Comprehensive understanding of the structure-stacking property correlation to achieve high-performance ternary data-storage devices

Abstract

The previously proposed “charge-trap” mechanism guided us to design a number of ternary small molecules and to construct the “structure–property” relationship. However, there are still a few molecules that cannot reflect the ternary properties, which is thought to be stacking related in films since intermolecular stacking has been verified to significantly affect the device performance. Thus, how to design a tailor-made molecular system with the same electron-acceptors but different molecular stacking modes is thought to be a perfect strategy to construct the “structure-stacking property” relationship. In this work, two isomers (meta-substituted molecule m-BQBTZ and para-substituted molecule p-BQBTZ) were rationally synthesized to consider the bridge conjugation effect on the intermolecular stacking styles and the memory properties.

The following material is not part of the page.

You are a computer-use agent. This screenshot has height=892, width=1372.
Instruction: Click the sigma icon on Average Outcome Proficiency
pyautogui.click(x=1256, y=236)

The comprehensive theoretical and experimental results revealed that p-BQBTZ formed a preferred face-to-face structured slip-stacked packing in the film state, making the p-BQBTZ based memory devices exhibit ternary non-volatile ternary WORM (write-once-read-many times) memory performance. This work demonstrates that the molecular stacking effect is an important factor that is equal to the structural foundry, which should be carefully considered in future organic memory devices.